La guerra ha portato anche la persecuzione, ha detto il patriarca caldeo Emmanuel III Delly.
GRÉGOIRE III: Ogni approccio ai problemi di qui che non parte da criteri schiettamente politici si ripercuote su di noi. Questo è accaduto in Iraq. Gli americani sono arrivati quasi con l’intento dichiarato di una crociata nuova, che cambiasse il volto del Medio Oriente. Adesso in Libano sento affibbiare l’etichetta di “crociati” perfino ai soldati dell’Unifil. E i cristiani vengono sempre associati a queste strategie occidentali. Nell’ultima lettera di Natale ho scritto: «Cari musulmani, non possiamo tollerare che tra voi ci sia chi ci definisce come gli alleati dei “crociati”. Viviamo, lavoriamo, lottiamo con voi. Costruiamo con voi il futuro di queste nazioni».

In certe analisi il Medio Oriente viene descritto tout court come un luogo di persecuzione dei cristiani.

GRÉGOIRE III: Qui in Siria il governo tratta le chiese come tratta le moschee. Siamo esentati dal pagamento della luce e degli altri servizi. Lo scorso anno, un decreto presidenziale approvato dal Parlamento ha stabilito che i cattolici, su questioni che toccano i diritti individuali come quelle matrimoniali e di eredità, seguano norme giuridiche proprie. In pratica hanno preso il diritto canonico per le Chiese orientali e lo hanno trasferito nel diritto civile. Una o due volte l’anno vado col mio vicario generale a trovare il presidente Assad e i suoi collaboratori. Lui ha voluto pranzare con tutti i patriarchi e i capi delle Chiese in occasione della Pasqua. Parliamo di politica, comprese le relazioni tra Oriente e Occidente E poi vengono a trovarci ministri, parlamentari, shaykh.

La Siria sarebbe uno Stato canaglia. Ma in Medio Oriente, quando i cristiani fuggono, spesso fuggono a Damasco.

GRÉGOIRE III: Qui per noi c’è la migliore situazione di tutto il Medio Oriente. Preghiamo che rimanga. C’è sempre il pericolo che tutto questo venga destabilizzato, magari da chi vuole forzare le cose per creare una nuova situazione di potere nell’area.

Si registra anche in Siria la crescita dell’integralismo religioso tra il popolo?

GRÉGOIRE III: C’è un contagio integralista che si registra in tutto il mondo, e non solo in Medio Oriente. Qui in Siria il governo è forte e cerca di porre degli argini. Per esempio, coi ragazzi si lavora molto coi libri di formazione civica. E anche i testi di catechismo e di insegnamento religioso, compresi quelli nostri, vengono sottoposti al vaglio del Ministero dell’Educazione e di quello della Cultura. Si vigila per garantire che siano ispirati al rispetto reciproco e alla convivenza, senza istigazioni all’odio e al disprezzo verso le altre religioni. Il nostro testo è in vigore da più di quarant’anni, una commissione mista di sacerdoti e professori delle diverse Chiese lo ha rivisto nel 2002, sotto il controllo del Ministero dell’Educazione. Io ne vado molto fiero.

Dati forniti:
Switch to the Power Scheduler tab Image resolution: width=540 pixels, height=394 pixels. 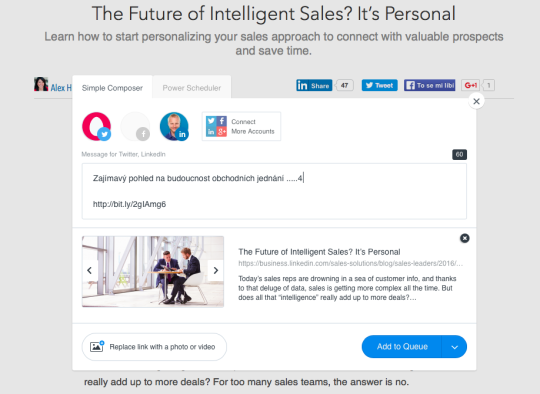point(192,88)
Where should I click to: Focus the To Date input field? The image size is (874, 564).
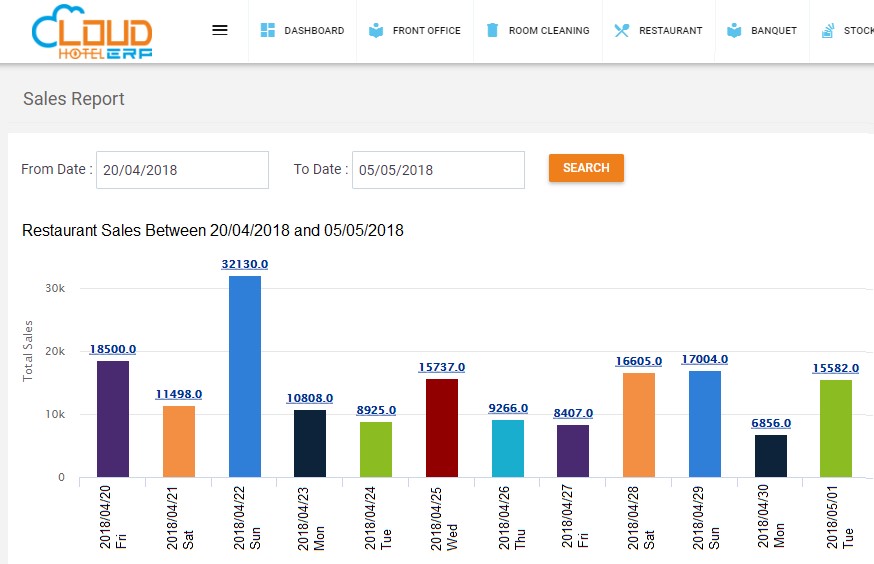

Elenco dei compiti:
1/ Secondo l'intervista al patriarca Grégoire III, in quale anno una commissione mista di sacerdoti e professori ha rivisto il testo di catechismo?
2/ Prosegui l'intervista al patriarca Grégoire III a partire dall'ultima frase riportata.
I dati non servono per svolgere questi compiti.

Soluzioni:
1/ Nel 2002.

2/
Quali criteri secondo lei devono ispirare lo sguardo e l’atteggiamento dei cristiani verso i credenti islamici?

GRÉGOIRE III: In Vaticano a volte ci hanno detto che noi cristiani orientali dobbiamo lavorare con l’islam per favorire i diritti umani, l’emancipazione della donna, la difesa della vita, la libertà religiosa. Ma che vuol dire? Noi abbiamo una relazione unica, specifica con l’islam, che non è quella che voi avete in Europa con le minoranze islamiche. Io dico sempre: noi siamo la Chiesa dell’islam.

Quest’espressione le piace. La usa spesso.

GRÉGOIRE III: Anche il giornale egiziano Al-Ahram ha scritto che è la formula più riuscita per descrivere la condizione comune dei cristiani nei Paesi arabi e del Medio Oriente. L’islam è il contesto in cui viviamo e con cui siamo storicamente solidali. Abbiamo vissuto 1.400 anni in mezzo a loro. Capiamo l’islam dall’interno. Quando sento un versetto del Corano, per me è un’espressione della civiltà cui appartengo. E a noi tocca di testimoniare Cristo nel mondo dell’islam. Abbiamo una responsabilità unica. Non potremo rispondere come Caino, quando il Signore gli chiese dove era Abele.
Nelle terre dell’islam non sono possibili strategie missionarie.
GRÉGOIRE III: Ma si può approfittare di ogni contatto umano. Mostrare una Chiesa che li ama. Valorizzare tutte le affinità e le simpatie possibili. I dicasteri vaticani possono fare documenti su documenti. Ma poi tocca a noi testimoniare Cristo davanti ai nostri fratelli islamici nella vita di ogni giorno.
Può fare qualche esempio concreto?
GRÉGOIRE III: Una volta, alla fine del Ramadan, il gran muftì di Damasco Ahmed Kaftaro mi ha invitato a predicare dal pulpito della moschea. Anche quando stavo a Gerusalemme mi è capitato tante volte di essere accolto in moschea, dopo le manifestazioni dei palestinesi. Essere Chiesa dell’islam vuol dire anche questo.
Intanto, in Occidente, aumentano le voci di chi sostiene che la violenza è un elemento radicato nella natura stessa dell’islam.
GRÉGOIRE III: Sono travisamenti che prendono a pretesto una lettura fuorviante del discorso di Ratisbona, che il Papa stesso ha sconfessato. Anche la citazione di Manuele Paleologo, che ha fatto esplodere tante reazioni violente, era un’estrapolazione di una disputa lunghissima tra l’imperatore e il saggio islamico, che durava addirittura giorni. Nel Papa non c’era alcuna intenzione di offendere l’islam. E del resto anche il Vangelo può diventare oggetto di manipolazioni maligne e fuorvianti. Ad esempio quando Gesù dice: «Non sono venuto a portare la pace ma la spada».
Gli intellettuali occidentali più polemici con l’islam si spingono a dire che «il nostro Dio non è il loro Dio…».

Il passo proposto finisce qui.